Organization is a huge part of preparing for midterms and finals. For me at least, I find it a lot easier to focus on actually studying the material once all the information has been organized. When I’m studying, my friends will find me in the living room with all my books and notebooks spread across the floor, which looks like a total mess, but is really just organized chaos. A lot of teachers have steered away from giving tests as midterms. Many times you’ll have a group project or presentation due sometime before Fall Break instead, or you’ll have a paper. Even if they don’t give out an actual test, they are still required to give you a mid semester grade. These grades usually go up about a week after midterms have finished. It is very nice to see how you are really doing in all your classes and to figure out which classes you need to spend more time on or pay more attention to. I always get nervous when I check my grades because I am a perfectionist and I always want to have A’s.

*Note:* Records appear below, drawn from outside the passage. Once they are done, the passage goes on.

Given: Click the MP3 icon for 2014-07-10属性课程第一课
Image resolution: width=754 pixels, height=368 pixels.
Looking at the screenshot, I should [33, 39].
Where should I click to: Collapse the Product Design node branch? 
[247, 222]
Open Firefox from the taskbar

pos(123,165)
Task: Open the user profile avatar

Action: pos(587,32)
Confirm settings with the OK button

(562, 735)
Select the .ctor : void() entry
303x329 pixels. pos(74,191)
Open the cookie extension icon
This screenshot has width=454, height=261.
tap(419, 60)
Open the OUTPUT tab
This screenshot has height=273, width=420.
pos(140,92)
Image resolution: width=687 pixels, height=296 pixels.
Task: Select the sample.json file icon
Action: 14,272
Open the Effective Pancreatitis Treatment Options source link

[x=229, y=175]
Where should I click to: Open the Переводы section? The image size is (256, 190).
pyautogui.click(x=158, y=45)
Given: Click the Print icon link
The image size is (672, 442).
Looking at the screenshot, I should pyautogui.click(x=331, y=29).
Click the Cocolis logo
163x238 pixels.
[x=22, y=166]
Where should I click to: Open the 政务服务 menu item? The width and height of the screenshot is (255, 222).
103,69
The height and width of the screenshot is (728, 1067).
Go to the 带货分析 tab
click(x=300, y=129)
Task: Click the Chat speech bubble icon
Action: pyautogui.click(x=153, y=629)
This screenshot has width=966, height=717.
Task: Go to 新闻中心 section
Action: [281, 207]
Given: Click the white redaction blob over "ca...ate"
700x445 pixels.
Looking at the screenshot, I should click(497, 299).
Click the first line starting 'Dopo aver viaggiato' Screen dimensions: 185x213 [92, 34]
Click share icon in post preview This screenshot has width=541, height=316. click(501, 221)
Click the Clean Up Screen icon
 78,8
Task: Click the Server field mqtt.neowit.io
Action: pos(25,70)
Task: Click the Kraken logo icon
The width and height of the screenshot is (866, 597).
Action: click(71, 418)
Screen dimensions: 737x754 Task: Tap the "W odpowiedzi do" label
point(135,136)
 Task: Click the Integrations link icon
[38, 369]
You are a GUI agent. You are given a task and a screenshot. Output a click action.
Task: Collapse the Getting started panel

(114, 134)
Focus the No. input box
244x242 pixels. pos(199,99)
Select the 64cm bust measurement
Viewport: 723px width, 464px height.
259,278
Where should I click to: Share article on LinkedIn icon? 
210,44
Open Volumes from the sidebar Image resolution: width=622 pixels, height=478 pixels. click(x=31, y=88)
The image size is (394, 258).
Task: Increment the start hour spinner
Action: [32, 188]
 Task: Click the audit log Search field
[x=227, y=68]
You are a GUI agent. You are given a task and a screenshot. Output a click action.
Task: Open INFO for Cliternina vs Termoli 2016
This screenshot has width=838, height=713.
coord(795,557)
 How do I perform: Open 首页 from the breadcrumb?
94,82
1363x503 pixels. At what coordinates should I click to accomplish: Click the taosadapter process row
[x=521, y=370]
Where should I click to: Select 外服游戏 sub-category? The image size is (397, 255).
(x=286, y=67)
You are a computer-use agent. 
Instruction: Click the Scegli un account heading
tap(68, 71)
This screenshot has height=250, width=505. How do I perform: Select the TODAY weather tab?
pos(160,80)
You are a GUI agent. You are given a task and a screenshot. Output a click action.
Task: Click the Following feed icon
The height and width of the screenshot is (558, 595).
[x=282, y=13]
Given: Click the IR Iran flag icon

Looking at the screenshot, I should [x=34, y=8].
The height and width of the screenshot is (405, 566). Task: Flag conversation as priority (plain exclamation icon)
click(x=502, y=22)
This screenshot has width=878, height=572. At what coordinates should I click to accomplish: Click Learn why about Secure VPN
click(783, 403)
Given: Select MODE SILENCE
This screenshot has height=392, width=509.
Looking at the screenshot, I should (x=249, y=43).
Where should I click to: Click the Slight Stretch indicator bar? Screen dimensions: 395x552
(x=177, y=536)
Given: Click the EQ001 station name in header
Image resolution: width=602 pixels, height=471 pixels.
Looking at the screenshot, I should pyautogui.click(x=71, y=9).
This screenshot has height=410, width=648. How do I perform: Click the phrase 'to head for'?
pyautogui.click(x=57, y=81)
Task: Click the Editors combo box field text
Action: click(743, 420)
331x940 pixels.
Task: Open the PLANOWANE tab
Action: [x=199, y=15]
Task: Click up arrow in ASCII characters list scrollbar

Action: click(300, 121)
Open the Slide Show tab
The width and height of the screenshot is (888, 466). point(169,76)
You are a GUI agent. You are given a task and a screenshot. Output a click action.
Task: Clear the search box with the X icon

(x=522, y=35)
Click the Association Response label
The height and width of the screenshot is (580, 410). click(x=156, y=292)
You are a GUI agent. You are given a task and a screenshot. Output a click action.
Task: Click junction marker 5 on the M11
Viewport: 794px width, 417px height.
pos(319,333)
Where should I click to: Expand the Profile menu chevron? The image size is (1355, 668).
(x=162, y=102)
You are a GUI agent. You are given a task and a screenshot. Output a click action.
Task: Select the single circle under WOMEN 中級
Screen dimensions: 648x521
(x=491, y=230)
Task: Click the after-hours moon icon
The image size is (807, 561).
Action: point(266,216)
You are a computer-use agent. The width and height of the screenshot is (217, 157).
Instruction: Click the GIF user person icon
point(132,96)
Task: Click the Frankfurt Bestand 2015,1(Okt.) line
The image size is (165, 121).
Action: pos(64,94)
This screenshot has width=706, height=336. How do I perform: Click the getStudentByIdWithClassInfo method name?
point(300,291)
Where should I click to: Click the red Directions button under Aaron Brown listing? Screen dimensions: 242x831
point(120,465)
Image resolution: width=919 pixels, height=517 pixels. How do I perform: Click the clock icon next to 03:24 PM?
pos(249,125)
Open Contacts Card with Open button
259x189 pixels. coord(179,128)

One of the most valuable lessons I have learned since coming to college is that the grades really do reflect what work, how much time and how much attention you have given to specific classes. Each class is structured in a way that if you do all the work and retain all the information, an A is not going to be a hard goal to reach, but if you try to cut corners and do the bare minimum, your grade is going to reflect it no matter how many hours before the test you spend cramming information into your head. Managing your time, staying focused, and organizing your notes and books are all things that will contribute to better study environments and better grades on tests and in the class as a whole. Put in the effort and the teacher will reward you.